I've lived in rural America in the west and the south, I've lived in urban America on both coasts, I've lived in Denmark, France, Idaho, Oregon, Utah and more. I bring this up to point out the the provincial city perspective doesn't work.

Bubba, perhaps you should post David Brooks article also, the one I was responding to. Also, here is the end of the letter as I originally sent it:

These protectionist enclaves voted for a president who sells himself as a champion against two groups least likely to be found in the exurbs;terrorists and gay people. David Brooks is rightly impressed by Karl Rove's ability to manipulate the fears of the uninformed exurbanites.

Best Regards,
Michael Oman-Reagan

MOR said...

P.S. where you describe groing up, that's not an exurb, it's a suburb.

Bubba said...

bigot - One who is strongly partial to one's own group, religion, race, or POLITICS and is intolerant of those who differ.

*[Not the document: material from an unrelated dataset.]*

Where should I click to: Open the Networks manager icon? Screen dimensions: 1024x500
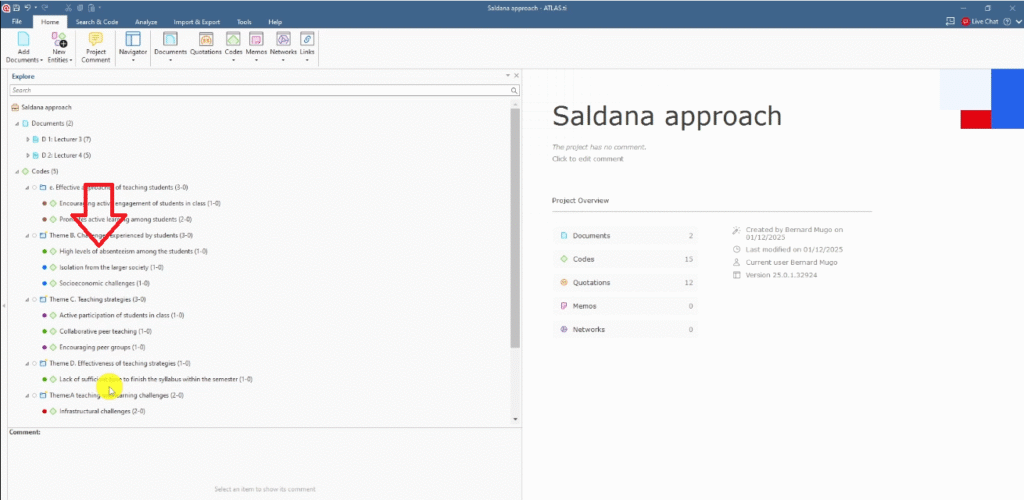283,40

MOR, the article is linked, so I did post it.

Second, you have not claimed to have lived in an exburb, but claim to know exactly how it is and how people that live there think. I missed on assuming you were a New Yorker, could you possibly be wrong?

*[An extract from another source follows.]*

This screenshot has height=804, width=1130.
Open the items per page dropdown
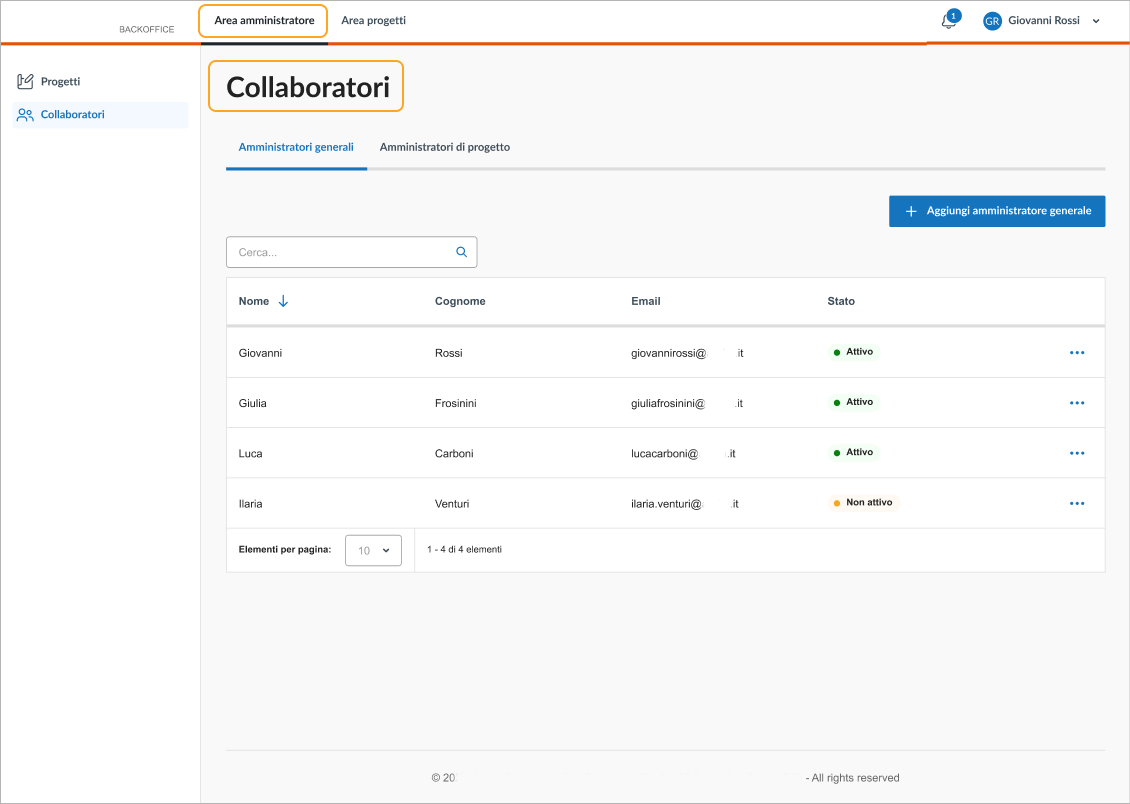coord(373,550)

Who is the bigot in this picture, the exburb residents or the liberal left who don't concede defeat in a Presidential Election because they have no respect for others views. I guess it is easy to justify your own righteousness by calling others names, whatever helps you sleep at night.

MOR said...

You seem to be having a conversation with yourself. I never called you a bigot, nor did I call exurbaintes bigots.

And what does any of this have to do with conceding an election?

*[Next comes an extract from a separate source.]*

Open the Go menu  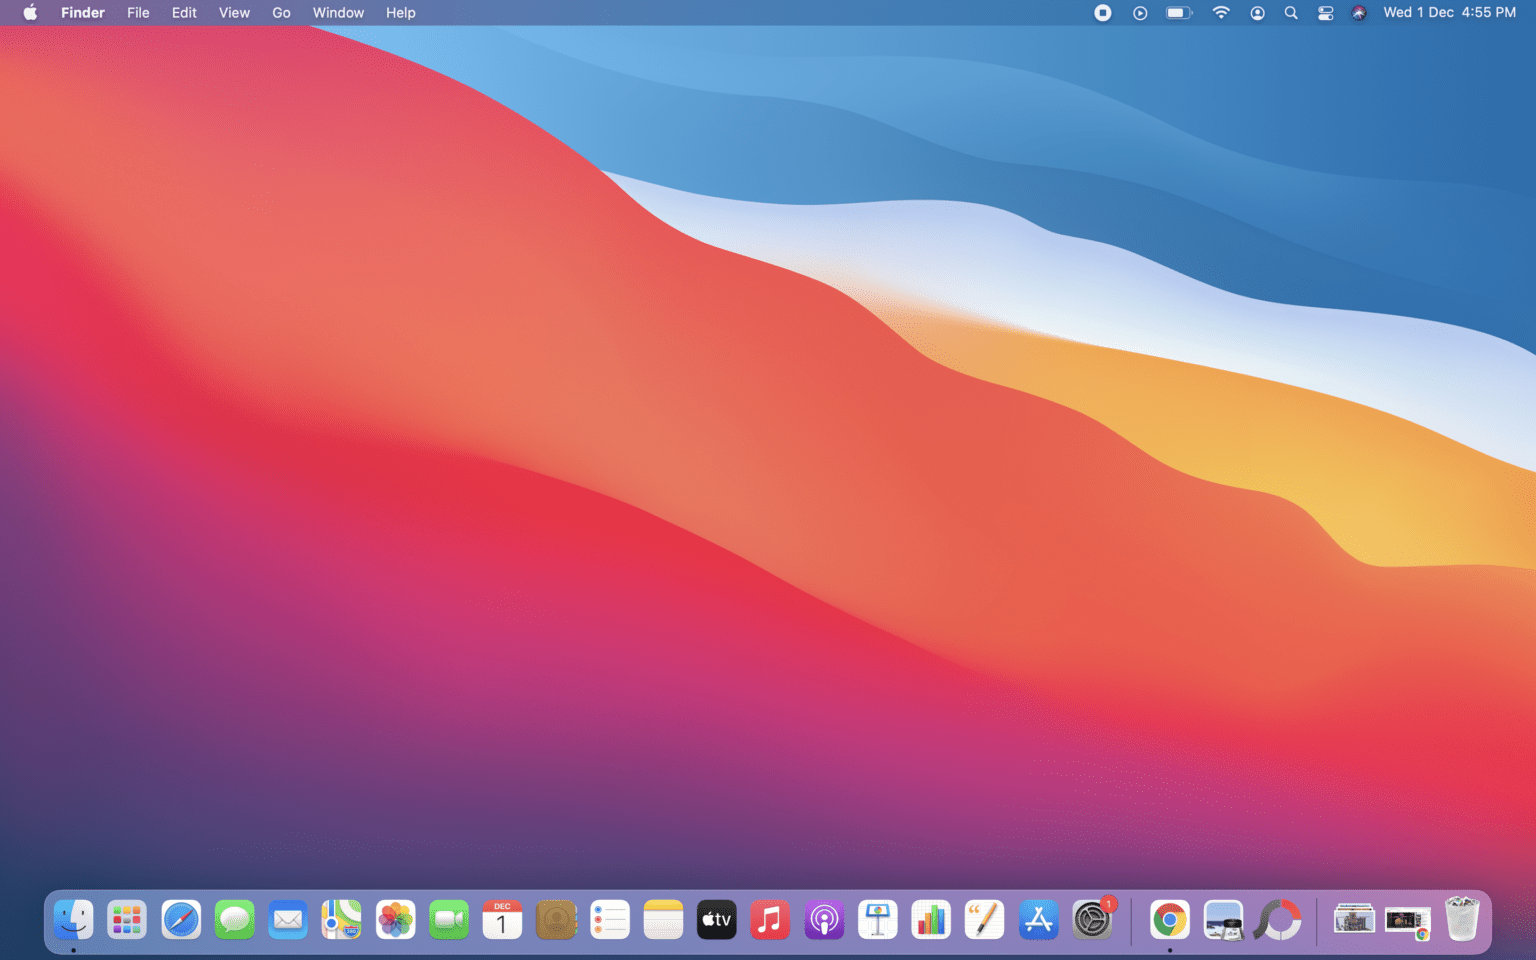pyautogui.click(x=281, y=13)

Sorry, you've gone so far off topic into hardcore spin that you've lost me. Perhaps you should apply for work at Fox News.



MOR said...

P.S. take a look at Geography Of Nowhere: The Rise And Declineof America'S Man-Made Landscape by James Howard Kunstler. I think you'd find the history of the suburbs and the exurbs very interesting. There are a plethora of text in the field of environmental psychology about suburban and exurban voting behaviour also. You might find it interesting that the working class suburbs are actually starting to vote in line with the cities as they become more diverse and populated with working class people. I could go on, but I'll let your curiousity decide the limit of this investigation.

Bubba said...
This comment has been removed by a blog administrator.
Bubba said...

It is the assumption that the exburbs are full of homo-phobes and if they were only just more informed than they would see the world the way you do. They don't care about poverty or any other social issues because they are safe in their gated communitites. These are the assumptions you are coming to in your letter.

Some people come to different conclusions in life, based on different backgrounds, etc. It does not make their opinion wrong or stupid as you imply in your letter. In my opinion if you are not willing to respect a view other than your's, that is intolerance. This conversation all stems from the election results. If Kerry had won do you think you would be complaining about how exburb residents voted?

Finally, you have not answered my question, have you spent any time in an exburb? You claim to know exactly how they think.

Timmy said...

I live in Murfreesboro (which is considered to be an exurb of Nashville). What is interesting about Murfreesboro is that is growing to the point of becoming its own city. There are five Krogers (with plans of building a 6th Kroger) within Murfreesboro and two Super Wal-Marts (with plans of building a 3rd Super Wal-Mart).

Also Murfreesboro has at least public housing areas comprised of mostly low-income families and induviduals. There is even a service called Inner City Ministry.

I wonder if other exurbs have inner city areas.

Anonymous said...

Kind of strange that you immediately assume I've never been to an exurb. I grew up in Dutchess County in definite exurbs--where big homes displace farmland. That's not suburbs. It's exurbs. The Poughkeepsie area was recently named one of the typical exurban centers by the Brookings Institution, and my hometown is one of the countless exurban areas around Poughkeepsie. I'm not a big Brooks fan, but I prefer to write letters on the facts and on what's written instead of dismissing his writings as mere speculation. You should do the same.